A retrospective study of nearly 125,000 THA/TKA patients in the American College of Surgeons National Surgical Quality Improvement Program database has important implications for clinical surveillance for postop adverse events. Stroke occurred early, on median postop day 1. The median time of acute MI and pulmonary embolism was postop day 3, and pneumonia day 4.
The key take-home message was that the median time to DVT was postop day 6, by which point most patients had been discharged. Thus, 60% of postoperative DVTs occurred after discharge. And the time to diagnosis of DVT differed markedly by surgical procedure: The median day of diagnosis was day 5 in TKA patients, compared with day 13 for THA patients. Sixty-eight percent of urinary tract infections occurred post discharge. Sepsis occurred on median day 10 post surgery, surgical site infections on day 17 (Clin Orthop Relat Res. 2017 Dec;475[12]:2952-9).
In light of ever-shortening hospital lengths of stay, Dr. Wallace noted, the findings underscore the importance of comprehensive predischarge patient counseling.

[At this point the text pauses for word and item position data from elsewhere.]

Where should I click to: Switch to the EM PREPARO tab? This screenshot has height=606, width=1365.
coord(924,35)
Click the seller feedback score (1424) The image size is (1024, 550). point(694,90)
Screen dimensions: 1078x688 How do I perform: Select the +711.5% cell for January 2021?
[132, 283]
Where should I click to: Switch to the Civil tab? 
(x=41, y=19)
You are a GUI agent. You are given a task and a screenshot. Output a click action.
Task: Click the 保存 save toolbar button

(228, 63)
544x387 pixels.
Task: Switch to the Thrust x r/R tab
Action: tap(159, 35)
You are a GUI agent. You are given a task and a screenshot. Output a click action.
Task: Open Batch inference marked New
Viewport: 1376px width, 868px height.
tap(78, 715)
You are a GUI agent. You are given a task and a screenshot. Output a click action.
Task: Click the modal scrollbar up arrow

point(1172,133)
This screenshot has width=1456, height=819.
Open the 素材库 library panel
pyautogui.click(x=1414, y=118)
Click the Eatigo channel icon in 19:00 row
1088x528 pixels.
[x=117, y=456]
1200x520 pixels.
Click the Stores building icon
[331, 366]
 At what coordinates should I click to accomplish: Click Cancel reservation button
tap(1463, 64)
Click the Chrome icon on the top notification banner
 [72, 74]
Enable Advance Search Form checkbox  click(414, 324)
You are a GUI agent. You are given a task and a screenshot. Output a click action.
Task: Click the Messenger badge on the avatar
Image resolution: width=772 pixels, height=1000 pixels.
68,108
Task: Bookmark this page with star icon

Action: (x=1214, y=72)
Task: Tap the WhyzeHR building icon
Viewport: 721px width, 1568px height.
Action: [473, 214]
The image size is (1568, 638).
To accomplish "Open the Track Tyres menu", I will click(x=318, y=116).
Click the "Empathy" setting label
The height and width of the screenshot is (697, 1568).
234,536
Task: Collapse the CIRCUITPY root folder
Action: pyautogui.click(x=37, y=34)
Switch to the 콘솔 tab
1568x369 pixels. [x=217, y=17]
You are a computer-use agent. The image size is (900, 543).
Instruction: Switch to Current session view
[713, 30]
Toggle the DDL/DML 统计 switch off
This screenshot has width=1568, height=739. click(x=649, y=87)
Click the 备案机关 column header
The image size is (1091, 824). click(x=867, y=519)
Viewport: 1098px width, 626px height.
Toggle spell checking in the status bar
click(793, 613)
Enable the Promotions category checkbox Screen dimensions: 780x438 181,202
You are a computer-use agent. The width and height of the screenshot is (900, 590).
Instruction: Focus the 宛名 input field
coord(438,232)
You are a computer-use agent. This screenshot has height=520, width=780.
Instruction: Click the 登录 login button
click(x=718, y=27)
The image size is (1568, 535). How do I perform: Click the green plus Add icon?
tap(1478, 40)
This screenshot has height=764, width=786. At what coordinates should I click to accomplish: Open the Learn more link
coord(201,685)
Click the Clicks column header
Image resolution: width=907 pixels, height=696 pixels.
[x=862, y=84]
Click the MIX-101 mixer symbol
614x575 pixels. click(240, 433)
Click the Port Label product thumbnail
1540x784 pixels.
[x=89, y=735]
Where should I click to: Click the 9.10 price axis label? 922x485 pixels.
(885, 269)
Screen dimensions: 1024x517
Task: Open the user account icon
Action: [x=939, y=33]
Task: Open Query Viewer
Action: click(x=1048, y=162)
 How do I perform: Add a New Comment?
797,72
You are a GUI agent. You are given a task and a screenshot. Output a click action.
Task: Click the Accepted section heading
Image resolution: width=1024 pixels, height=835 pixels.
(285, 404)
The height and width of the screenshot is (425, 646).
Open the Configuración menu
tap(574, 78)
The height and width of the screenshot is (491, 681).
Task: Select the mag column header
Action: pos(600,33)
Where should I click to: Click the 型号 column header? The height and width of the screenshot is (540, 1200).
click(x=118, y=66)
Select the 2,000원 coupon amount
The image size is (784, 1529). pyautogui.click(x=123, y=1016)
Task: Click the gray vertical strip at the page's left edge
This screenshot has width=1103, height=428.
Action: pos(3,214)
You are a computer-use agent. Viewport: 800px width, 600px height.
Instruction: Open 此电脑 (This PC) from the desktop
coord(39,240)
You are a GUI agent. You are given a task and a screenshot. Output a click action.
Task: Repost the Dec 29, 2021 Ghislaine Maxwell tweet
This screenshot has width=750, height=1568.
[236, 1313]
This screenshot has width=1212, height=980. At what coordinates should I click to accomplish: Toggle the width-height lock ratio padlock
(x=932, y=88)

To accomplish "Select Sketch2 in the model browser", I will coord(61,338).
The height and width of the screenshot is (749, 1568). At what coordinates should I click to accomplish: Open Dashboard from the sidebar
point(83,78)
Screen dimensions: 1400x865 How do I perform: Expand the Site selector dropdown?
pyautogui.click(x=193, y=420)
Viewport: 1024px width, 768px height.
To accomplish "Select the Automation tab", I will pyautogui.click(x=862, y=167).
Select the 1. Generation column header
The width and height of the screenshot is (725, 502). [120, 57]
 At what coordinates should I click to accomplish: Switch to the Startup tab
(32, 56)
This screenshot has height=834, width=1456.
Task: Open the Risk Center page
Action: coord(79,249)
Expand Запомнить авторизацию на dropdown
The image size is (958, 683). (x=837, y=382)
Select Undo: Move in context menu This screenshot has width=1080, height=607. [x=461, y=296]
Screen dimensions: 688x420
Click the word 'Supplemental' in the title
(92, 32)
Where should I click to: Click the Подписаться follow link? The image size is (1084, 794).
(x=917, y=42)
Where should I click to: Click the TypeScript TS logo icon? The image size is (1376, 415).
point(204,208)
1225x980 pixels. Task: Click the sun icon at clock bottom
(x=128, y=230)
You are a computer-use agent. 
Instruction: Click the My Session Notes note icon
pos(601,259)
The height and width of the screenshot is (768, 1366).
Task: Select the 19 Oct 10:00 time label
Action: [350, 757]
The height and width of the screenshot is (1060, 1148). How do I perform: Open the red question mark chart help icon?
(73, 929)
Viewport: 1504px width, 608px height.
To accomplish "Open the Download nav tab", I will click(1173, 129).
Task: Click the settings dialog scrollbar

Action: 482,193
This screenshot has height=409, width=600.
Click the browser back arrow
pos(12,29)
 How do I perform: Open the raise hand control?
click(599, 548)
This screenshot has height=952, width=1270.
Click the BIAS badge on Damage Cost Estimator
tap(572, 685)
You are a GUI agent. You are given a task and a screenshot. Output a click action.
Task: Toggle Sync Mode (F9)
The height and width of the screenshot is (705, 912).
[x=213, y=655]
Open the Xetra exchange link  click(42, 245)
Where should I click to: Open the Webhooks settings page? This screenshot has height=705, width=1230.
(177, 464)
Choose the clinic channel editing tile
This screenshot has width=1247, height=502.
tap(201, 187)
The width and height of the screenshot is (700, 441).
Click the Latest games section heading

Optimal time window for hip fracture surgery
AAOS guidelines recommend that hip fracture surgery should take place within 48 hours, assuming medical comorbidities are stabilized, because complication rates go up with longer wait times.
But that is controversial. A University of Toronto retrospective cohort study of 42,430 adults with hip fracture treated at 72 Canadian hospitals during 2009-2014 found that the inflection point was 24 hours. Among 13,731 patients whose elapsed time from hospital arrival to surgery was 24 hours or less, 30-day mortality was 5.8%, significantly less than the 6.5% rate in an equal number of propensity score–matched patients with a longer wait time.
The 90- and 365-day mortality rates in the patients who received surgery within 24 hours were 10.7% and 19.3%, both significantly lower than the 12.0% and 21.6% figures in patients with longer wait times.
For the 30-day composite outcome of death, myocardial infarction, pulmonary embolism, DVT, or pneumonia, the rates were 10.1% and 12.2% – again, statistically significant and clinically meaningful. The 90- and 365-day composite outcomes followed suit (JAMA. 2017 Nov 28;318[20]:1994-2003).
But the Canadian study won’t be the final word. The ongoing international multicenter HIP ATTACK (Hip Fracture Accelerated Surgical Treatment and Care Track) trial is comparing outcomes in 3,000 patients randomized to hip fracture surgery within 6 hours versus 24 hours. Endpoints include mortality, myocardial infarction, pulmonary embolism, pneumonia, stroke, sepsis, and life-threatening and major bleeding.
Dr. Wallace reported having no financial conflicts regarding her presentation.